L’atmosfera ovattata che seguì al baccano tipico delle uscite degli aeroporti riportò la serenità ai miei pensieri. “Devo uscire al più presto di questa città per recarmi a Rio Dulce. a Est del paese, tra il Belize e l'Honduras”, mi dissi.

Per farlo dovevo recarmi al terminal delle corriere della compagnia Litegua, l'unica con la Fuentes del Norte a fare servizio express in quella regione del Paese. Le corriere express, dette Pullman, sono il modo migliore e a un prezzo conveniente per fare lunghi percorsi seduti comodi con l’aria climatizata.
Dopo ci sono i famosi chicken bus utilizzati in tutta l’America Latina. Erano vecchi Bus scolastici statunitensi di colore giallo ma riverniciati con disegni dei tempi moderni. Costano poco, stracolmi e si fermano là dove non pensate che ci sia gente ad aspettarli. Brivido assicurato a chi piace giocare con la morte, soprattutto nei sorpassi a tutto gas, nelle curve senza visibilità!

Prendo la Litegua con aria climatizzata e lascio l’esperienza della mescolanza culturale dei chicken bus per un altro giorno. Li utilizzerò comunque sempre per i viaggi di meno di 100 km. Una vita senza rischi non vale la pena, a quanto pare, per noi occidentali, che viviamo nella tranquillità delle nostre democrazie. Che cosa sapevo del Guatemala se non quello che s’impara brevemente a scuola al capitolo “conquista spagnola”, quella che racconta il massacro e sottomissione dei Maya dopo quella degli Aztechi del Messico?

Consegna: Riscrivi in forma di elenco puntato il paragrafo del brano sul viaggio in Guatemala che comincia con "Dopo ci sono i famosi chicken bus". Conserva le informazioni principali.

Estratto dei dati:
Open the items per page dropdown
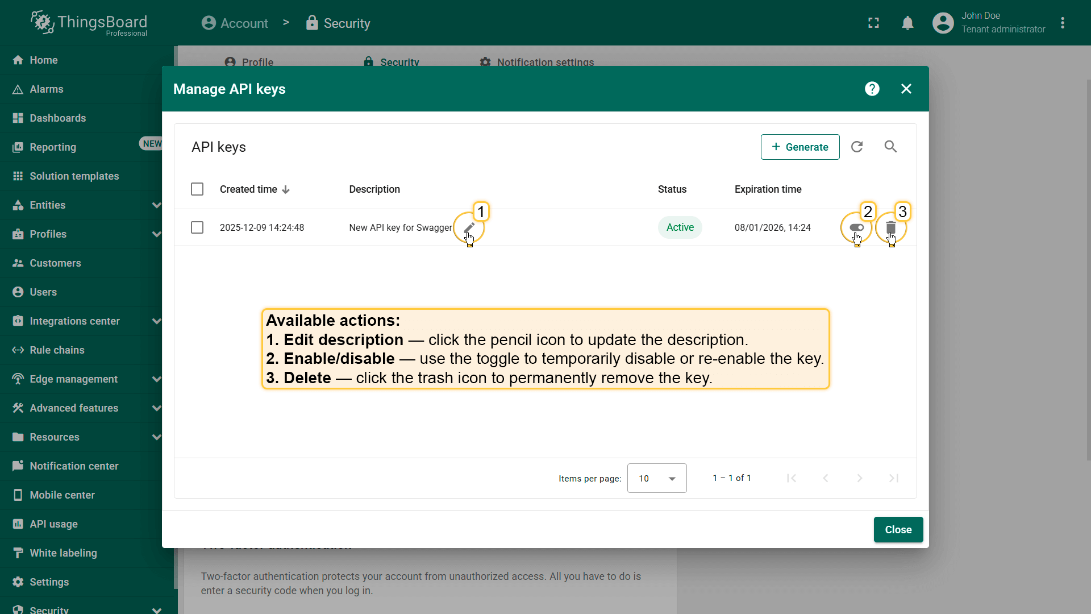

Soluzione:
- I chicken bus sono diffusi in tutta l'America Latina.
- Erano vecchi scuolabus gialli degli Stati Uniti, poi riverniciati con disegni moderni.
- Costano poco e sono pieni zeppi.
- Si fermano anche dove non sembra esserci nessuno ad aspettarli.
- Assicurano forti emozioni, soprattutto nei sorpassi a tutto gas e nelle curve senza visibilità.